TB: How many developers contribute to gReadie? Is it safe to assume you are an independent developer for gReadie? As an "indie" developer, what are some tips you can offer others on how to launch (getting the word out, following up, traffic spikes, etc.)?

CS: Although released through my employer, I am the sole developer of gReadie and have been for it’s entire duration. If you are starting out, then it is definitely important to get someone to talk about your app. All the WP7 news sites have tipforms where you can let them know about your app, and I find, they are generally quite happy to give you a mention. Secondly, I would suggest making sure you are happy with your logo and that the app is at least stable at first release. New apps are featured in the marketplace, and there are many users who scour the newest apps each day to see what is there. You only get one chance to catch their eye and impress them, so don’t miss it by rushing to market and planning to tidy up the loose ends later. Finally, I would say get on Twitter. It’s a great way to engage your customers and offer support. I can turn around a support query in 15 seconds if I have my twitter client running and know the answer. That impresses anyone.
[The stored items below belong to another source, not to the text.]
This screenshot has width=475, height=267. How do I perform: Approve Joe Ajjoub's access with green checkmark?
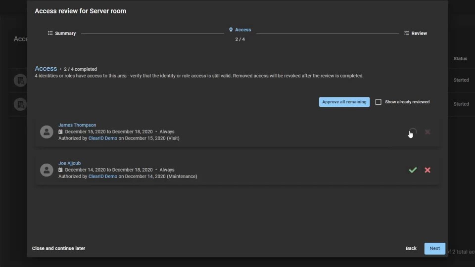(413, 170)
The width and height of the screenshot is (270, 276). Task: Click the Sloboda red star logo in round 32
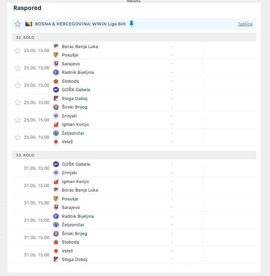56,81
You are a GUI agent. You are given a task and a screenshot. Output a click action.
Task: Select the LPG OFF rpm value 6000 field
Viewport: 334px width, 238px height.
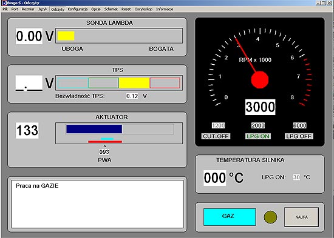[x=300, y=125]
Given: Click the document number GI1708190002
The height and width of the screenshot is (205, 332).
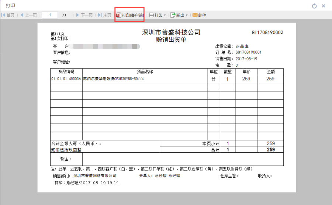Looking at the screenshot, I should point(267,32).
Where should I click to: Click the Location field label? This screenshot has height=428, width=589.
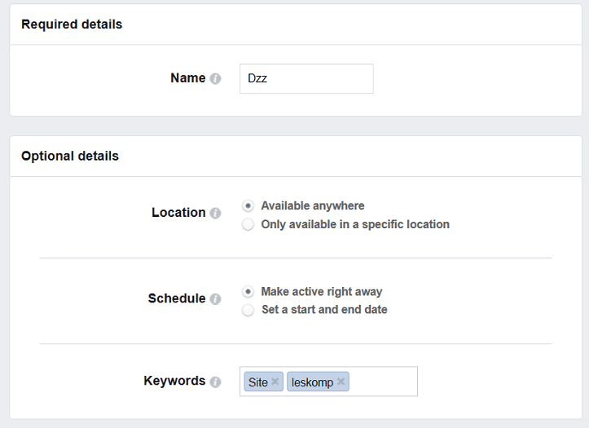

TB: How much help has Microsoft provided, directly or indirectly, in getting issues resolved and getting your app in the marketplace?
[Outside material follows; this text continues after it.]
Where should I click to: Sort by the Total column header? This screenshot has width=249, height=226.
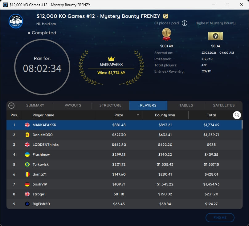point(211,115)
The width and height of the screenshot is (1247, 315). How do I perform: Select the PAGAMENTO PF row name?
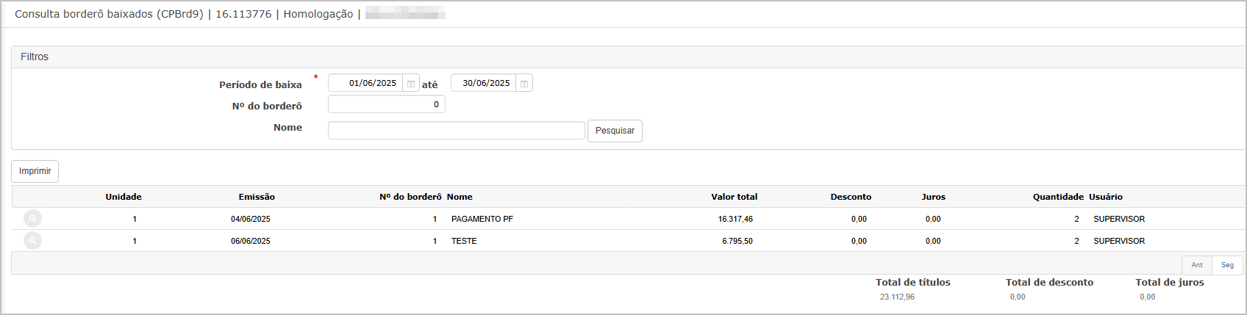pyautogui.click(x=482, y=219)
CS: Microsoft have been a mixed bag; they are definitely excited about the platform, and making progress. But everything feels glacial when you are watching a company of that size do anything. If you have a development question, then StackOverflow is a better destination than the Microsoft forums. For internal support relating to certification and the app hub though, they do actually answer support requests lodged; so that is a good start. It would just be nice to see things iterate more quickly, whether that be the phone OS, the app hub site or the dev tools. Bugs in any of them take far too long to get sorted out. I think if they apply the model they have now to Windows 8, they are going to have a huge headache on their hands.

TB: Finally, any thoughts on what’s in store for gReadie in 2012 and beyond?

CS: In terms of features, I am pretty happy with the current offering from gReadie. There will always be more to add of course, but I think the basics are in place. I am very interested in working on a large screen UI for gReadie, the end result of this might be a Windows 8 app, an HTML 5 web app or even an Xbox app if Microsoft open the platform up. At this stage I have no plans for new WP7 apps, the truth is that the numbers are just not there yet. But I will continue to support the platform with the apps I have there already and see where I can take them.